If the franchisee is acting in bad faith or a repeat offender, we recommend that you adopt a legal first approach that also includes communication and coaching but clearly communicates a legal default and creates a strong record.
3. Apply Consistent Standards
When a dispute arises, the most common complaint, defense, and pretext that franchisees and their lawyers raise is that they've been treated differently. That there is disparate treatment as to how you treat your franchisees and how you apply your system standards. They claim that you have not pursued and are not pursuing other franchisees that are also non-compliant and are doing the very same things.
Whether it's the renewal requirements that you establish, secret shopper programs, or inspections and training requirements that you enforce, it's important to apply consistent standards across your franchise system. Applying consistent legal standards and system requirements will improve overall performance and create a strong legal foundation for enforcing your franchise agreements.
4. Ensure your Actions are Legally Compliant
Your legal notices and compliance process should be mapped out and pre planned with your franchise counsel. Your legal and noncompliance notices must be consistent with the default and notice requirements of your franchise agreement, the system requirements identified in your franchise agreement and operations manual, and must be consistent with state franchise laws.
Before any legal notices are sent to your franchisees, you should review with your lawyer whether or not state specific franchise relationship laws are complied with.
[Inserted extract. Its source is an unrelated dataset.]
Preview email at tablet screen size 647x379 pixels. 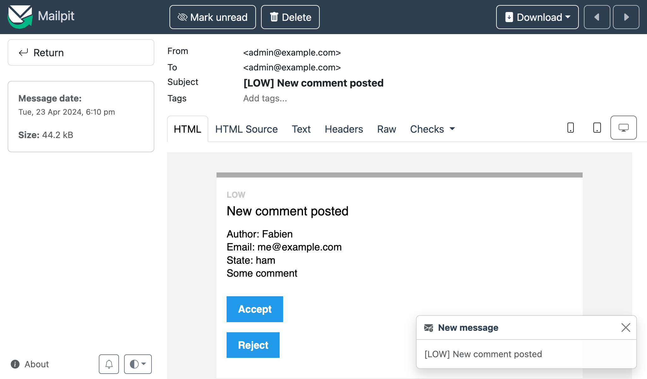(x=597, y=128)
Certain states have enacted franchise relationship laws that are designed to enhance the rights of franchisees and override certain provisions of a franchise agreement. State franchise relationship laws will commonly supplement a franchisees legal right to cure defaults, and enhance renewal and other legal rights.
Some of these franchise relationship laws also impose a blanket prohibition on disparate treatment of franchisees. If the franchised business is located in or a franchisee is a resident of a state that has enacted franchise relationship laws, these laws must be carefully reviewed with your legal counsel.
5. Proactively Focus on System Growth Goals
Your legal strategy and approach in dealing with non-compliant franchisees must always be synchronized with the overall growth goals of your franchise system.